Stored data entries

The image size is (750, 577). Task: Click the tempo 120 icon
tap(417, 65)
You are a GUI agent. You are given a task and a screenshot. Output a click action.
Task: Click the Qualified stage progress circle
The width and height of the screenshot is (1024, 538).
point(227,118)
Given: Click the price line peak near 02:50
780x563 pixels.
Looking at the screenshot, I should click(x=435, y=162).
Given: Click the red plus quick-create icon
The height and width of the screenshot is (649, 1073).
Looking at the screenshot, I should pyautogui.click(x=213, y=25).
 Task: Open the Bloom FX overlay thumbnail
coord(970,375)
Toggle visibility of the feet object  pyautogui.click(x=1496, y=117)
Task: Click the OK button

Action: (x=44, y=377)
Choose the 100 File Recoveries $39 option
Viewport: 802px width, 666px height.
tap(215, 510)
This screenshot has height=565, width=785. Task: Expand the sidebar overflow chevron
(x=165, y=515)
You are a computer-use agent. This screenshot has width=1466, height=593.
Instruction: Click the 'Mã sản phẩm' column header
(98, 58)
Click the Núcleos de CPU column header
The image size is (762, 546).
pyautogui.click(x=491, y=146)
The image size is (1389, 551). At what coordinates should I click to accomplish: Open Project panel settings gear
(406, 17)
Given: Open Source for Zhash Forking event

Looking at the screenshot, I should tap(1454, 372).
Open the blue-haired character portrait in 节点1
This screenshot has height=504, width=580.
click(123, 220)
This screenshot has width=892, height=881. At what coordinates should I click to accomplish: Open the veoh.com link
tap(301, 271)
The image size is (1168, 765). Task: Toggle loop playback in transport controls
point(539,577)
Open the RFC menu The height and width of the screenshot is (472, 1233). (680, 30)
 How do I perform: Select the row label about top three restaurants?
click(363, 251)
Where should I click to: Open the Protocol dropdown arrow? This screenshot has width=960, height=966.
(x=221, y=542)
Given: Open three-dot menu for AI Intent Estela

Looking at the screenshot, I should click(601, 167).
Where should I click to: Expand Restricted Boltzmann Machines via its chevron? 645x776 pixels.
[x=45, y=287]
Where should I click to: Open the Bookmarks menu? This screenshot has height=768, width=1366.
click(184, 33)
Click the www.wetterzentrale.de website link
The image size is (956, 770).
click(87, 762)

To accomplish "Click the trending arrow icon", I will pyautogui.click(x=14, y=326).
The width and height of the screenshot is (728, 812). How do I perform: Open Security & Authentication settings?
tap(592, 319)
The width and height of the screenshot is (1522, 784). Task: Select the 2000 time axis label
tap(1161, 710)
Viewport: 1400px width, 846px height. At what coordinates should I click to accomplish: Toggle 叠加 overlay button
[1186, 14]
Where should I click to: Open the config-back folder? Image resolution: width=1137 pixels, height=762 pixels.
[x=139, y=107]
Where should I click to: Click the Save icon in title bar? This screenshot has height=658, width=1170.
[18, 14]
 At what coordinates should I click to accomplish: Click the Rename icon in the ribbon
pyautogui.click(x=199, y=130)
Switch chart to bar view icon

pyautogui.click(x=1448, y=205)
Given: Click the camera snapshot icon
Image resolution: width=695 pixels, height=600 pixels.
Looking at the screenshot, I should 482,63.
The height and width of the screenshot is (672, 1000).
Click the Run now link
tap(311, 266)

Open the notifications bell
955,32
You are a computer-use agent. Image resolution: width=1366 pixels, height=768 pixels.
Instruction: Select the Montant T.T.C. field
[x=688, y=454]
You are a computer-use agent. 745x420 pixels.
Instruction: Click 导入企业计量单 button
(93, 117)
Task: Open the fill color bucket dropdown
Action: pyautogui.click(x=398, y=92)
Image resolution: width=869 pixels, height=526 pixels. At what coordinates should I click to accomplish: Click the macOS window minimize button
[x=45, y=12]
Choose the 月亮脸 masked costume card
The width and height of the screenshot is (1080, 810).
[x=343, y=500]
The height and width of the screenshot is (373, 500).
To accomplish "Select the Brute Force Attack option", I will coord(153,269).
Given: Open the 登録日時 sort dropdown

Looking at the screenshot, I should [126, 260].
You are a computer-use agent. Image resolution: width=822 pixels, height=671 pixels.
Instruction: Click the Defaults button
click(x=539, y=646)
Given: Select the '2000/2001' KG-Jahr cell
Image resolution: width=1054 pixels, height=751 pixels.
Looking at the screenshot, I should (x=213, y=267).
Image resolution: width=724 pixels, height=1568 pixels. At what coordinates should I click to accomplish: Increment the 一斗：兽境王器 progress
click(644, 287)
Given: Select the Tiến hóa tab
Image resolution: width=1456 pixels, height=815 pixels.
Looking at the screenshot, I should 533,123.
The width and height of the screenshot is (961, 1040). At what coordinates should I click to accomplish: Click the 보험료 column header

→ **Brief**
Within the data above, find the lines that contain the word "Choose" and copy each of them.

→ **Answer to the exercise**
Choose the 100 File Recoveries $39 option
Choose the 月亮脸 masked costume card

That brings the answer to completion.